Effects of recombinant soluble type I interleukin-1 receptor on human inflammatory responses to endotoxin

Effects of soluble recombinant human type I interleukin-1 receptor (sIL-1RI) were evaluated in 18 volunteers given intravenous endotoxin and randomized to placebo (n = 6), low-dose (n = 6), or high-dose (n = 6) sIL-1RI. Soluble IL-1RI decreased IL-1 beta (P = .001), but decreased IL-1ra (P = .0001), and resulted in 10-fold and 43-fold dose-related increases in sIL-1RI-IL-1ra complexes compared with placebo (P < or = .001). High-dose sIL-1RI was associated with increased levels of immunoactive tumor necrosis factor-alpha (P = .02), IL-8 (P = .0001), and cell-associated IL-1 beta (P = .047). C-reactive protein levels were higher after sIL-1RI than placebo (P = .035).
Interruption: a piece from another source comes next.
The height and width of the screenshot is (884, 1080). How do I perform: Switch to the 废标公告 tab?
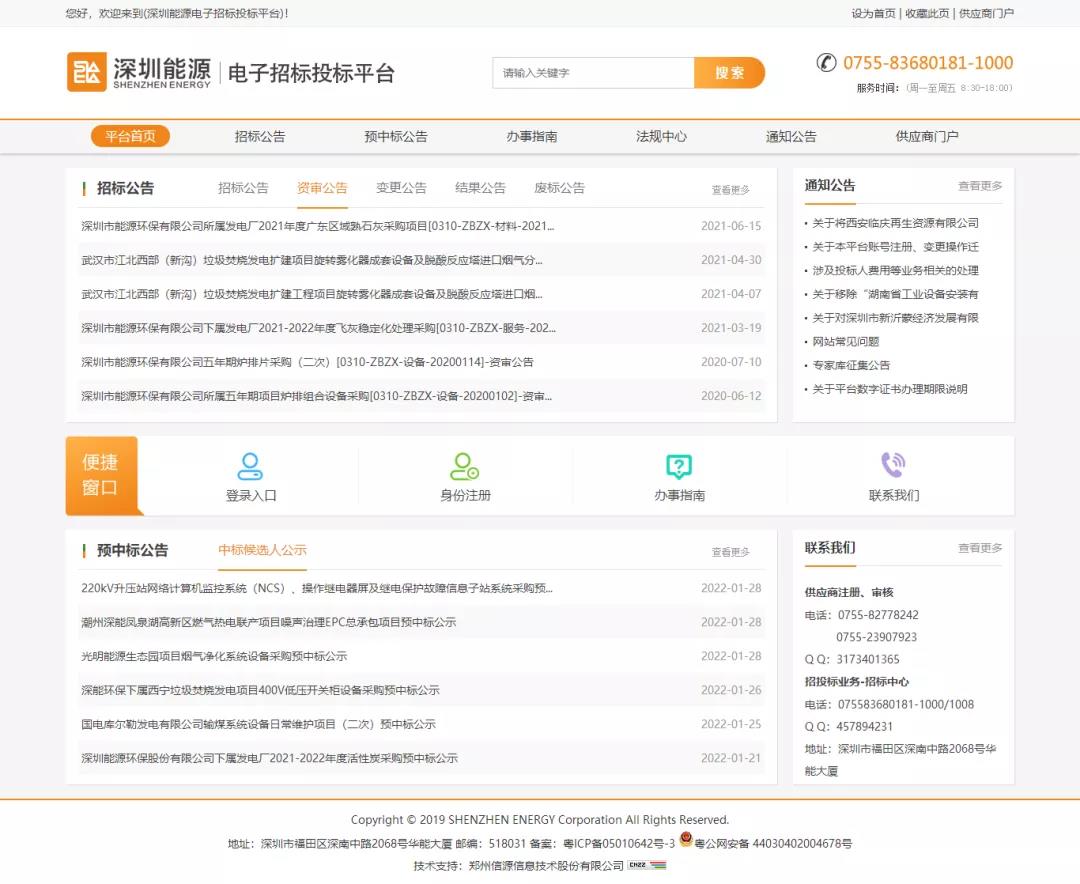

Soluble IL-1RI decreased the severity of chills (P = .03), but did not alter other symptoms, changes in temperature, systemic hemodynamic responses, or changes in leukocyte and platelet number. Thus, sIL-1RI had no discernable antiinflammatory effect following endotoxin administration due in part to low levels of circulating IL-1 beta and neutralization of IL-1ra inhibitory function. This latter interaction represents an indirect mechanism of agonist activity elicited by sIL-1RI and may contribute to increases in inflammatory mediators, limiting therapy with sIL-1RI during endotoxemia.